The bank inquiry whistle-blower who claimed the investigation is beset with “conflicts of interest” and “corruption” is considering legal action after a report into the allegations said there are absolutely “no facts” to back them up.
The individual, who is no longer working for the inquiry, said last night they may sue because of the wording and conclusions of the independent report.
In early July, just 24 hours before ex-taoiseach Bertie Ahern attended the inquiry, members were informed of a series of allegations made by a back-room official three months earlier.
The claims included that some witnesses were given preferential treatment, key documents were allowed to be put out of reach, and that the inquiry team was misled by backroom officials, among other matters.
The issues were raised by Fianna Fáil senator and inquiry member Marc MacSharry, who said that an immediate investigation needed to be launched to uncover the truth of what had been said.
However, the independent report conducted on behalf of the Oireachtas by senior counsel Senan Allen has found there is no evidence to support the claims, and that the allegations “threatened to derail” the year-long investigation, as they could have seen two investigators step down.
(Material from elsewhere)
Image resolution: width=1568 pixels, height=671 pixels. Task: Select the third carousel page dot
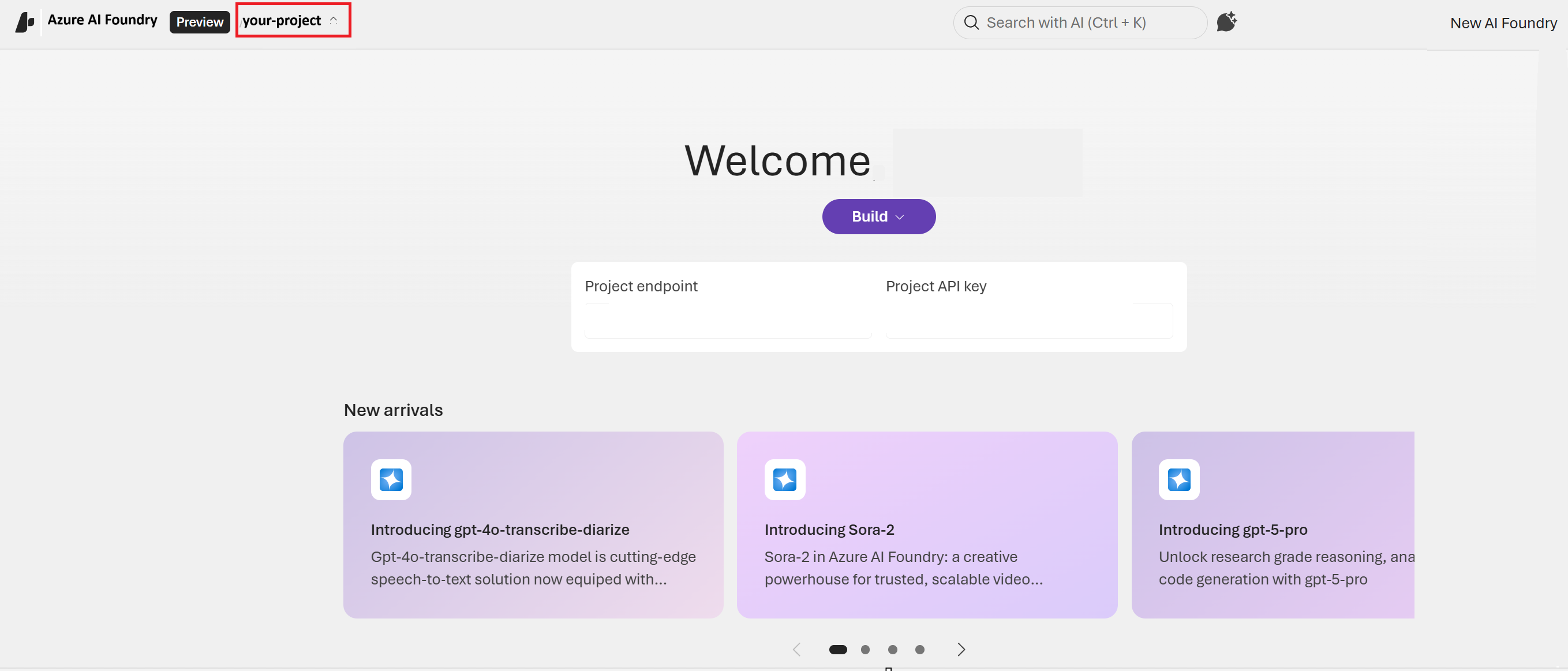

According to the 141-page report, there is “no documentary evidence in support of the allegations” and files referred to by the whistle-blower “show no wrongdoing”.
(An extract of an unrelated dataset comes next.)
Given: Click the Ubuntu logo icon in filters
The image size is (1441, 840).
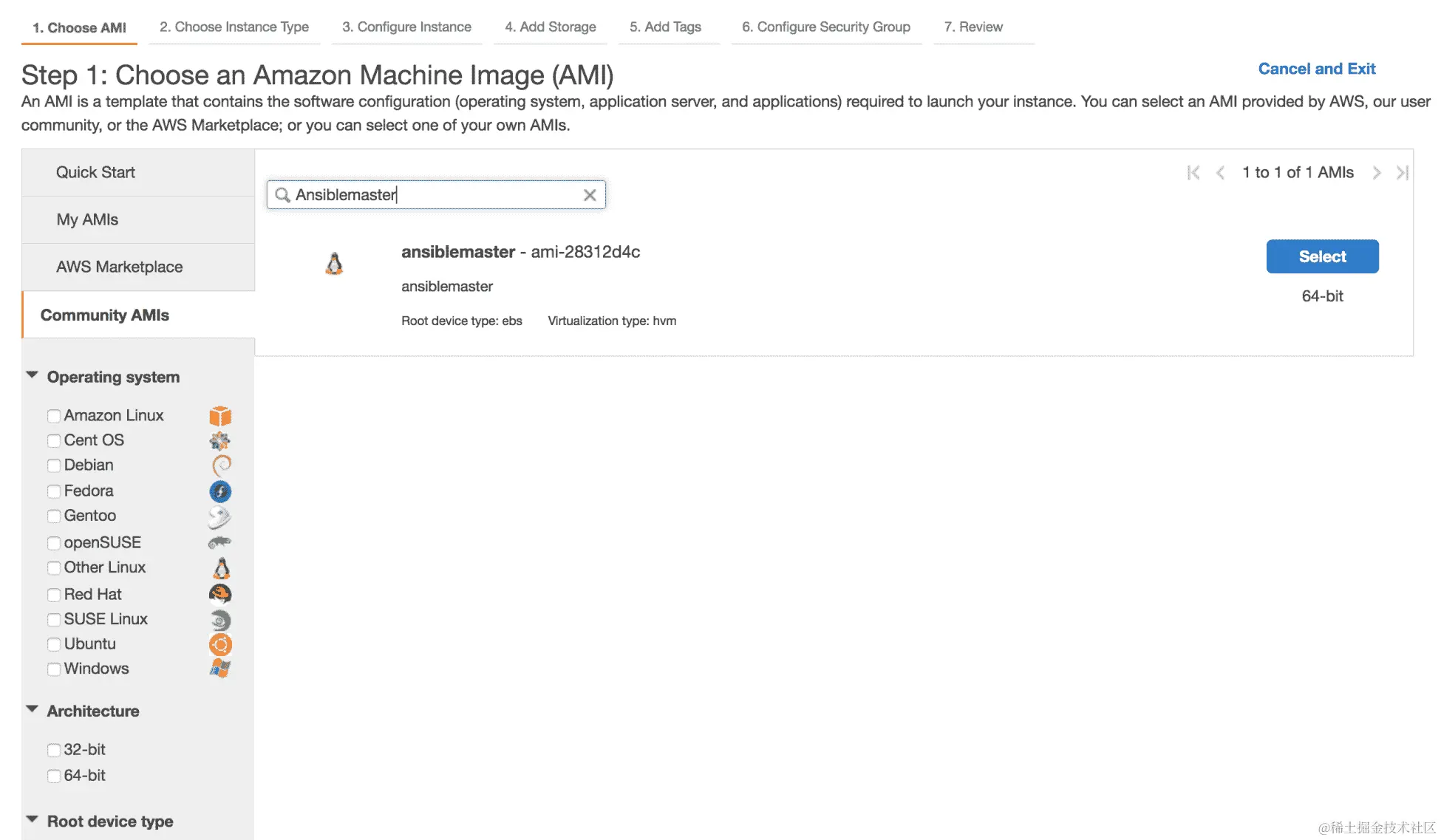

It said the initial allegations by the whistle-blower “strikingly contained suspicion and conclusion but much less in the way of hard information” and posed questions which “were very difficult to reconcile with the facts”.
The report questioned the “reliability and validity of the confidential informant’s perspective” and that it was “bizarre” that a trained lawyer like the whistle-blower could not “understand” how the inquiry worked — with decisions described as “ludicrous” before being accepted as “correct”.
After examining the claims, the independent investigator found that the whistle-blower’s perspective “became so disturbed”, the only “rational” point of view the individual could see was their own “point of view”, with “any divergence perceived with suspicion”.
“The facts are not as the confidential recipient reported,” the investigation found. “In many cases the ‘facts’ as reported [by the whistleblower] are plainly at variance with the documentary evidence” and based on “wild surmise”.
The whistle-blower last night said they “categorically” refute the findings and that legal action is being considered.
In a separate response, Mr MacSharry said he has had “concerns” about how the claims have been handled throughout the dispute and “since they were first made to me”, adding that he still believes an “arms-length” investigation of their merits is needed.